• _What is asked_
Could you rewrite the records from the start through the line containing "point(269,291)", replacing every "Viewport" with "Window" and keeping everything else the same?

[Records for locating displayed items]
■ ■ ■ ■ ■

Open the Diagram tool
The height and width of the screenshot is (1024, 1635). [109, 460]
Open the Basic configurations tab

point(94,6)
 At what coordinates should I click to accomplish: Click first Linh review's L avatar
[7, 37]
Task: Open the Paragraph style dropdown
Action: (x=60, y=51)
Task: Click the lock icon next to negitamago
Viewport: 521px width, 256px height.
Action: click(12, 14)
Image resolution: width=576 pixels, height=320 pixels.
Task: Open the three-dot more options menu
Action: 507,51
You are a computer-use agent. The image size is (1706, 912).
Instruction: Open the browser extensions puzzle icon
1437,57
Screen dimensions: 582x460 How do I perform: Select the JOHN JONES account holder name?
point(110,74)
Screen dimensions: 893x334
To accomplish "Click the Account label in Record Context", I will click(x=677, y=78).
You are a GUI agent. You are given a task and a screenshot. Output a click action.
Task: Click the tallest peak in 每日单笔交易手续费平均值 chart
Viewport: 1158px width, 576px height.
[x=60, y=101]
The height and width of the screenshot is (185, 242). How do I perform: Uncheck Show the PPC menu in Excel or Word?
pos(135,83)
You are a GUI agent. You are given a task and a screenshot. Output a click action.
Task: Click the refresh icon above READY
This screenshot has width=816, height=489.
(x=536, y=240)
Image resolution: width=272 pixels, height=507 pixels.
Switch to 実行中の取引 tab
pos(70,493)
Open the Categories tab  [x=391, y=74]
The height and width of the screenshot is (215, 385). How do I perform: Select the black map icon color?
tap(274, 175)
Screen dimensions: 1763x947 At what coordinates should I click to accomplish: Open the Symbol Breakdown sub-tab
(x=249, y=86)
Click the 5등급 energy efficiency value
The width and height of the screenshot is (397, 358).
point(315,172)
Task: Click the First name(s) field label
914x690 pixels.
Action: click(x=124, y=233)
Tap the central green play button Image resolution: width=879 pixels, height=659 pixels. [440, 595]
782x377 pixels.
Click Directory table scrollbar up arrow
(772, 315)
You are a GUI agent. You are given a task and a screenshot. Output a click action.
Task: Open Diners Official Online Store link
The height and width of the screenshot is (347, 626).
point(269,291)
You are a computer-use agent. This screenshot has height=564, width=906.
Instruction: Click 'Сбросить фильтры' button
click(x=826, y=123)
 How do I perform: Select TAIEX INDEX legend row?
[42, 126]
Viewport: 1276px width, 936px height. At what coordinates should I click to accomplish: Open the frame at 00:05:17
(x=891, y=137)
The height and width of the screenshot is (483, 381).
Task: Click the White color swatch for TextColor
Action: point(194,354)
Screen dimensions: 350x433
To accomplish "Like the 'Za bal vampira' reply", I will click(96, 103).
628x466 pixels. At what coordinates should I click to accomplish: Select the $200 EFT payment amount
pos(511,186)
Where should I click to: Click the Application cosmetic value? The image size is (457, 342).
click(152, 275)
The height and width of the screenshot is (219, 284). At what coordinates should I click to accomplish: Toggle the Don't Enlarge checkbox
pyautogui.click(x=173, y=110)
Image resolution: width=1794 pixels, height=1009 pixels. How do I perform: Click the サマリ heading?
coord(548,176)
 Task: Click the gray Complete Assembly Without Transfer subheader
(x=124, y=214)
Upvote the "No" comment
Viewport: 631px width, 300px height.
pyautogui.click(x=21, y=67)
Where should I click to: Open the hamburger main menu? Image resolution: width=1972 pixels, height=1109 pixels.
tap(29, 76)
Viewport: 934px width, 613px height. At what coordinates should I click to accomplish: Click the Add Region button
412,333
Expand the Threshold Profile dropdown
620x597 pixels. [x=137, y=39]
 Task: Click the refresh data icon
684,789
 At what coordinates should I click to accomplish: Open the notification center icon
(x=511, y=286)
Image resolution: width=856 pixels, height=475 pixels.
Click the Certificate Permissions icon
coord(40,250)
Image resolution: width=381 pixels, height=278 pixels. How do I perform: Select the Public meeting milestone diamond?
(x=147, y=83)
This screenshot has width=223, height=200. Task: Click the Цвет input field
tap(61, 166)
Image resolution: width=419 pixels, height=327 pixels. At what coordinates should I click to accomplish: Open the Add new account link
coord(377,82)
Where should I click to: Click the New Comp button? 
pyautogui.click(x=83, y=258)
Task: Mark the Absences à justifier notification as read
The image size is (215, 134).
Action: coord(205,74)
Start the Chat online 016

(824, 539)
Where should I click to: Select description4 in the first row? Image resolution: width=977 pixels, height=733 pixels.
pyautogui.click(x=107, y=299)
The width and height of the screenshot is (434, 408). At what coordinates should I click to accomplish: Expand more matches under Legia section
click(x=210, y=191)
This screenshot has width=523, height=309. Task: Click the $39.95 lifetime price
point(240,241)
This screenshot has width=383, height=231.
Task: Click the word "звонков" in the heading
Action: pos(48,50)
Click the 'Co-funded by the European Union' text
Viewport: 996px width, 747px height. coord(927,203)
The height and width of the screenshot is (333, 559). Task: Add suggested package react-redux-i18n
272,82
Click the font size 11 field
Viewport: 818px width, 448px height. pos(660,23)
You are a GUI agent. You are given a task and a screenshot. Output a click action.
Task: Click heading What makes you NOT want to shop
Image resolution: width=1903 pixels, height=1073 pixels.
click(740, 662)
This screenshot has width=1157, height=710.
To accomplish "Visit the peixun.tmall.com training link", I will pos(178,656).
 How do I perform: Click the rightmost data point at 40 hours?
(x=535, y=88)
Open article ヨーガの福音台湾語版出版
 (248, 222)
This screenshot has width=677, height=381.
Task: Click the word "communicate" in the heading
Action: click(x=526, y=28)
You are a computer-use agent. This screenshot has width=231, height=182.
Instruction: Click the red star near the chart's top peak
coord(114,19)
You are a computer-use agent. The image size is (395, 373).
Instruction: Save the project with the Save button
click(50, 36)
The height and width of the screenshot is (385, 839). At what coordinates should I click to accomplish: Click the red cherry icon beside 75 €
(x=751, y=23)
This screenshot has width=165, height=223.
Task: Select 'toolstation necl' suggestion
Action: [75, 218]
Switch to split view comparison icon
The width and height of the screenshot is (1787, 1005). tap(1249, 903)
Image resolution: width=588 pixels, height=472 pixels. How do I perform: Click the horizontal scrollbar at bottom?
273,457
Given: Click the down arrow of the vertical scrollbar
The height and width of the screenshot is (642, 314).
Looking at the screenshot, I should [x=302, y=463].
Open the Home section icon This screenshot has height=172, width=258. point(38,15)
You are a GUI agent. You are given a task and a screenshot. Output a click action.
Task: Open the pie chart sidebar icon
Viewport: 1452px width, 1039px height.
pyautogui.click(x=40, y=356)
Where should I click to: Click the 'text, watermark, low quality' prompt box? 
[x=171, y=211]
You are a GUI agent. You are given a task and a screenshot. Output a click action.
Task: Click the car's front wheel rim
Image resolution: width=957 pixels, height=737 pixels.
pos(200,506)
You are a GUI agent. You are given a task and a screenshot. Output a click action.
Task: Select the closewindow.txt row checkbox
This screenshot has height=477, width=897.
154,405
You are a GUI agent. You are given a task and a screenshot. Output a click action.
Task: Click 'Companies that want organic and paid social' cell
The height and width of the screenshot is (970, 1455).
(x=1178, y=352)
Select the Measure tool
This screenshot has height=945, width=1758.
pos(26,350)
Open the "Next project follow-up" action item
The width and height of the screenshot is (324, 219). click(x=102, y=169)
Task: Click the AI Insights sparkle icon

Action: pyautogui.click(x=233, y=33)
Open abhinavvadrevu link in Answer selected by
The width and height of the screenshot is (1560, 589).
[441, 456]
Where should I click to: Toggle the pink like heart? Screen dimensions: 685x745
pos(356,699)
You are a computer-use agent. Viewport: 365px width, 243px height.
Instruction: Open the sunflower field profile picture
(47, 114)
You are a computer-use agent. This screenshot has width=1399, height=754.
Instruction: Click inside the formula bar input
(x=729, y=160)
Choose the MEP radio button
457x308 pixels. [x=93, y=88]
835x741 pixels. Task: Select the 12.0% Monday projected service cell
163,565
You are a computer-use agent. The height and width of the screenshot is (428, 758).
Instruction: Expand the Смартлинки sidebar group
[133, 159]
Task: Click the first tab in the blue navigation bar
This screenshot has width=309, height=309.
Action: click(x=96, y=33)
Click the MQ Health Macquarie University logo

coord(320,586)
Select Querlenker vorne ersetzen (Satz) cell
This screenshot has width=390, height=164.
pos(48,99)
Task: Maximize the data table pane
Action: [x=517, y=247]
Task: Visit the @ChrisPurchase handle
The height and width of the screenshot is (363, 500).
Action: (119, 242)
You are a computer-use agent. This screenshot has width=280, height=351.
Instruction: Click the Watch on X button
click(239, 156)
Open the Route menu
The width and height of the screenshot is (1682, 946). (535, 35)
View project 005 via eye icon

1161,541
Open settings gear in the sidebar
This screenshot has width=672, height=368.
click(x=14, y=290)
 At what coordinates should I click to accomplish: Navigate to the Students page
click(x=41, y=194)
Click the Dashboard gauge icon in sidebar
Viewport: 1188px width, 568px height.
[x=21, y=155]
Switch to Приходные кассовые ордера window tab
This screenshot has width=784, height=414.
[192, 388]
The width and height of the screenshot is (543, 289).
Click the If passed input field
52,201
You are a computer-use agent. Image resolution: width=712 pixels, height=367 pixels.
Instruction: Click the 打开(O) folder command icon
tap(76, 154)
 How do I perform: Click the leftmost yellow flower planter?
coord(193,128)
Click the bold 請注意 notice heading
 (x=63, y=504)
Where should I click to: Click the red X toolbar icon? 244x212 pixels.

■ ■ ■ ■ ■

• _Solved problem_
Open the Diagram tool
The height and width of the screenshot is (1024, 1635). [109, 460]
Open the Basic configurations tab

point(94,6)
 At what coordinates should I click to accomplish: Click first Linh review's L avatar
[7, 37]
Task: Open the Paragraph style dropdown
Action: (x=60, y=51)
Task: Click the lock icon next to negitamago
Window: 521px width, 256px height.
Action: click(12, 14)
Image resolution: width=576 pixels, height=320 pixels.
Task: Open the three-dot more options menu
Action: 507,51
You are a computer-use agent. The image size is (1706, 912).
Instruction: Open the browser extensions puzzle icon
1437,57
Screen dimensions: 582x460 How do I perform: Select the JOHN JONES account holder name?
point(110,74)
Screen dimensions: 893x334
To accomplish "Click the Account label in Record Context", I will click(x=677, y=78).
You are a GUI agent. You are given a task and a screenshot. Output a click action.
Task: Click the tallest peak in 每日单笔交易手续费平均值 chart
Window: 1158px width, 576px height.
[x=60, y=101]
The height and width of the screenshot is (185, 242). How do I perform: Uncheck Show the PPC menu in Excel or Word?
pos(135,83)
You are a GUI agent. You are given a task and a screenshot. Output a click action.
Task: Click the refresh icon above READY
This screenshot has width=816, height=489.
(x=536, y=240)
Image resolution: width=272 pixels, height=507 pixels.
Switch to 実行中の取引 tab
pos(70,493)
Open the Categories tab  [x=391, y=74]
The height and width of the screenshot is (215, 385). How do I perform: Select the black map icon color?
tap(274, 175)
Screen dimensions: 1763x947 At what coordinates should I click to accomplish: Open the Symbol Breakdown sub-tab
(x=249, y=86)
Click the 5등급 energy efficiency value
The width and height of the screenshot is (397, 358).
point(315,172)
Task: Click the First name(s) field label
914x690 pixels.
Action: click(x=124, y=233)
Tap the central green play button Image resolution: width=879 pixels, height=659 pixels. [440, 595]
782x377 pixels.
Click Directory table scrollbar up arrow
(772, 315)
You are a GUI agent. You are given a task and a screenshot. Output a click action.
Task: Open Diners Official Online Store link
The height and width of the screenshot is (347, 626).
point(269,291)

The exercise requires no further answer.